Ilustrasi. (cromaconceptovisual on Pixabay)

Jakarta (Indonesia Window) – Direktur Jenderal Organisasi Kesehatan Dunia (WHO) Tedros Adhanom Ghebreyesus mengatakan kepada wartawan bahwa varian Omicron kini terdeteksi di 77 negara.

“Omicron menyebar pada tingkat yang belum pernah kita lihat dengan varian sebelumnya. Kami khawatir orang-orang menganggap Omicron sebagai hal yang ringan”, katanya.

“Bahkan jika Omicron memang menyebabkan penyakit yang tidak terlalu parah, jumlah kasus yang banyak sekali lagi dapat membanjiri sistem kesehatan yang tidak siap. Saya tegaskan, vaksin saja tidak akan membuat negara mana pun keluar dari krisis ini. Negara dapat dan harus mencegah penyebaran Omicron dengan langkah-langkah yang berhasil saat ini.”

Penasihat kesehatan utama Inggris memperingatkan pada hari Selasa (14/12) bahwa infeksi Omicron dapat mencapai satu juta per hari, pada akhir bulan ini.

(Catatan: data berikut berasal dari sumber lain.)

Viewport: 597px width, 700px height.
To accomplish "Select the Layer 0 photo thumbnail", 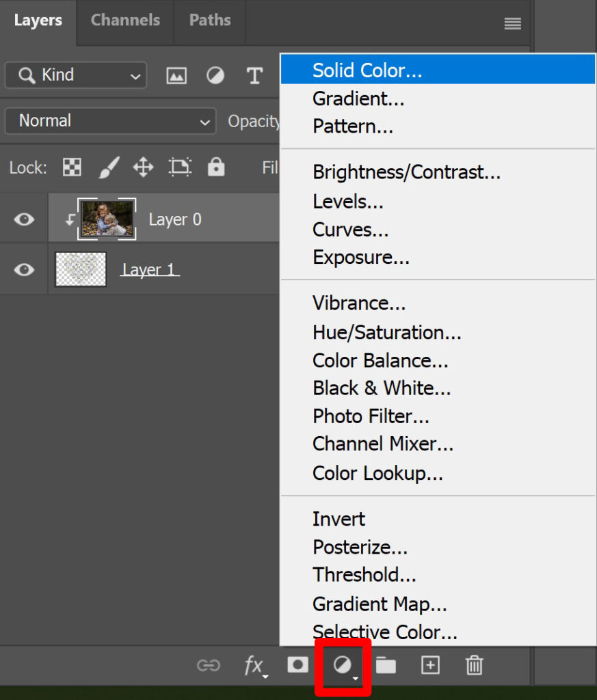I will 107,219.
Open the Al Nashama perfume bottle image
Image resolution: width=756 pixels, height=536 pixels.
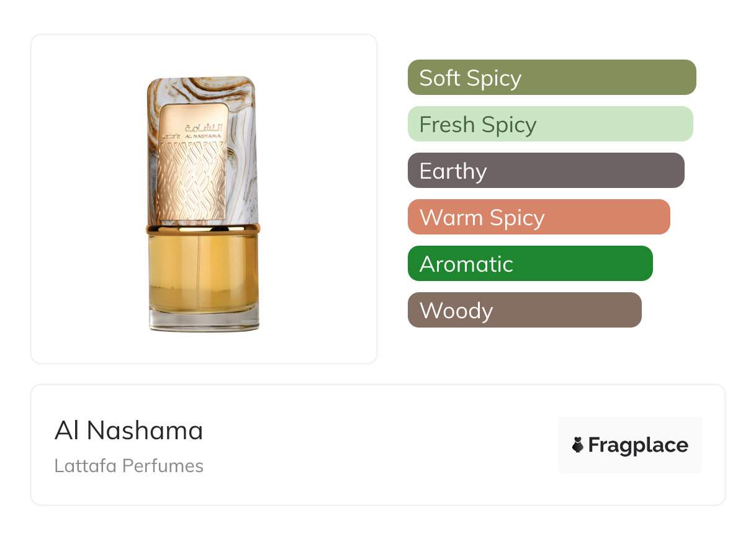pos(203,203)
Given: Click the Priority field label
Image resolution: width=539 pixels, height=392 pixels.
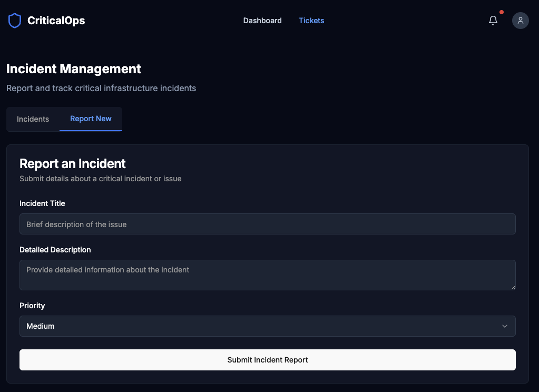Looking at the screenshot, I should 32,306.
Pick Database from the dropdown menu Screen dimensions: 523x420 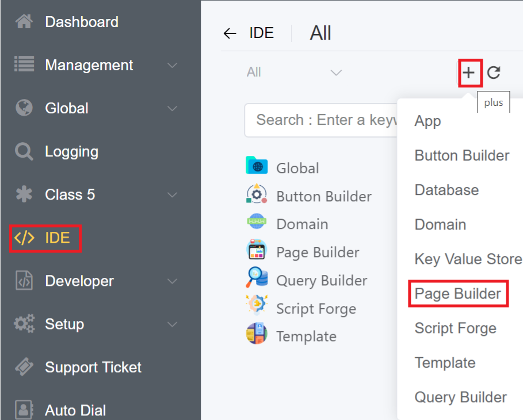[446, 190]
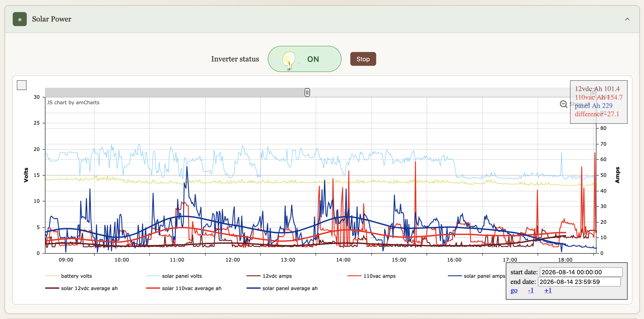Toggle solar 110vac average ah legend
This screenshot has height=319, width=644.
pyautogui.click(x=184, y=288)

Dia menambahkan bahwa Layanan Kesehatan Nasional Inggris akan menghadapi tekanan yang signifikan jika hanya sebagian kecil dari mereka yang baru terinfeksi perlu dirawat di rumah sakit. Ini skenario yang meresahkan di negara di mana sekitar 70 persen penduduknya telah divaksinasi lengkap.

Banner

Ghebreyesus mengatakan dalam 10 pekan terakhir, inisiatif peluncuran vaksin internasional, COVAX, telah mengirimkan lebih banyak vaksin daripada gabungan sembilan bulan pertama tahun ini.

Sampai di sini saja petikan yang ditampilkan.